Loyal readers may recall a little essay we published way back in our November/December 2002 issue. That issue, called The Rebel Sell: The real reason you can’t stop shopping, rang in as our top seller of the year, and the piece by the same name is still the most popular link on our website.

It was also one of the first collaborations of the cultural criticism tag-team of Joseph Heath and Andrew Potter. That essay became the critically acclaimed book, The Rebel Sell: Why the Culture Can’t be Jammed, which was released in Canada in September and in the US and the UK early this year.

So it is fitting that we should now publish the “lost chapter” of The Rebel Sell, an excerpt from a piece that didn’t make it into the book. The treatise on feminism’s failings, called “Feminism for sale,” appears on page 20.

As with the rest of the book, the piece calls for direct political action—rather than personal pseudo-political action—to achieve social change. So knitting your own protest sign won’t get you any closer to freedom, but voting just might. (Got your knickers in a knot turning old T-shirts into custom underwear? Then you’ll want to read this piece.)

I have to admit, some of the women on our masthead (proud feminists, all) took exception to parts of the piece. But then, they’re also the first to point out that making your own underwear in 10 easy steps is no way to change the world.

Since its beginning, This Magazine has “welcomed the voices of feminism … the wonderfully loud, shrill and strident opinion of women,” as contributing editor Susan Crean wrote in the 1992 anthology Twist and Shout: A Decade of Feminist Writing in This Magazine.

This Magazine allowed us a place to write what we think. Call it a vehicle for exposing the status rot, for engendering new insights, angles and tools for surviving it, the magazine’s most important function has been to publish voices and stories that otherwise wouldn’t be heard or seen,” she continued in her introduction to the collection of works largely taken from the Female Complaints column that ran in the magazine from 1986 to 1991. Sound familiar? The modern-day This Magazine can be just as muckraking as the old.

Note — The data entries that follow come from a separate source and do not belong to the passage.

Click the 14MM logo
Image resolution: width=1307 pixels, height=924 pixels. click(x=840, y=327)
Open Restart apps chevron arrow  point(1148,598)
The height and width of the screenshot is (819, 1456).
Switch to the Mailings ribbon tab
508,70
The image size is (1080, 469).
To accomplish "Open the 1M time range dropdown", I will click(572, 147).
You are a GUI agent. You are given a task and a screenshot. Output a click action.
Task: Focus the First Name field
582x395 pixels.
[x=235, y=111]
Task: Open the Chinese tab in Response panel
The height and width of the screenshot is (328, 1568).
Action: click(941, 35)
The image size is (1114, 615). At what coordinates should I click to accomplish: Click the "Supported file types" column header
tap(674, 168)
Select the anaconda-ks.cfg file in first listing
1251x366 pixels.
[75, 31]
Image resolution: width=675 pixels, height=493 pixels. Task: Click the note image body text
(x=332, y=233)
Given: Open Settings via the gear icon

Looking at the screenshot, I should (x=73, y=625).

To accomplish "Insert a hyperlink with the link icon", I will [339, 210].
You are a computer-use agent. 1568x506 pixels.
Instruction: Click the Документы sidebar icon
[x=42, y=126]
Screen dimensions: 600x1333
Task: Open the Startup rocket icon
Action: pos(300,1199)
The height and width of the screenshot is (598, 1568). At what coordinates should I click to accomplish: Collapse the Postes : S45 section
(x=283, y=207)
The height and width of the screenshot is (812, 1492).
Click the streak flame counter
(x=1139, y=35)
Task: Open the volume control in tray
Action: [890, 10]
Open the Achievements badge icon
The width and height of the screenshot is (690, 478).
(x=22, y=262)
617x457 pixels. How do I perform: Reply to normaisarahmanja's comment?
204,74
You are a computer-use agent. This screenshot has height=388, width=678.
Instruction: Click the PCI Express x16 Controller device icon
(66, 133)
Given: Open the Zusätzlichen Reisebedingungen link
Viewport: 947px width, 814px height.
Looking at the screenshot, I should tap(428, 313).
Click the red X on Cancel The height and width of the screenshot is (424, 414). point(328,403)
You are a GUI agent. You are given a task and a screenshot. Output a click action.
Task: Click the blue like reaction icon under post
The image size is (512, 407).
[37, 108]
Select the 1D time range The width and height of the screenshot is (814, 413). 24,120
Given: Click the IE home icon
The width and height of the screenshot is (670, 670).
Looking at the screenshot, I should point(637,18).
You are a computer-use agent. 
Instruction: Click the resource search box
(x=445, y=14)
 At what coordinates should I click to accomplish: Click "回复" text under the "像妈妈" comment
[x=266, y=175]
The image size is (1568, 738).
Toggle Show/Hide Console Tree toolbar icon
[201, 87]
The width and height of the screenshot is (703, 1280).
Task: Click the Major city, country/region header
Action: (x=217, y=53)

“Female Complaints was not intended as one writer’s preserve,” Crean wrote. It “was meant to circulate; its voice would be plural, its persona an amalgam of the attitudes and preoccupations of all those joining the circle.”

As it happens, not all of the contributors to Twist and Shout were women, and so we do not think it at all perverse that our call in this issue for a more politically minded feminism should be written by men.

One subscriber cancelled after reading a Female Complaints column about women in the Soviet Union by Myrna Kostash that ran our March/April 1987 issue. Another wrote to call the piece a “strident polemic based on false assumptions.” (Interestingly, a letter from Kostash in response to our March/April 2005 cover story runs on page 2). And so it continues. As always, we welcome your complaints.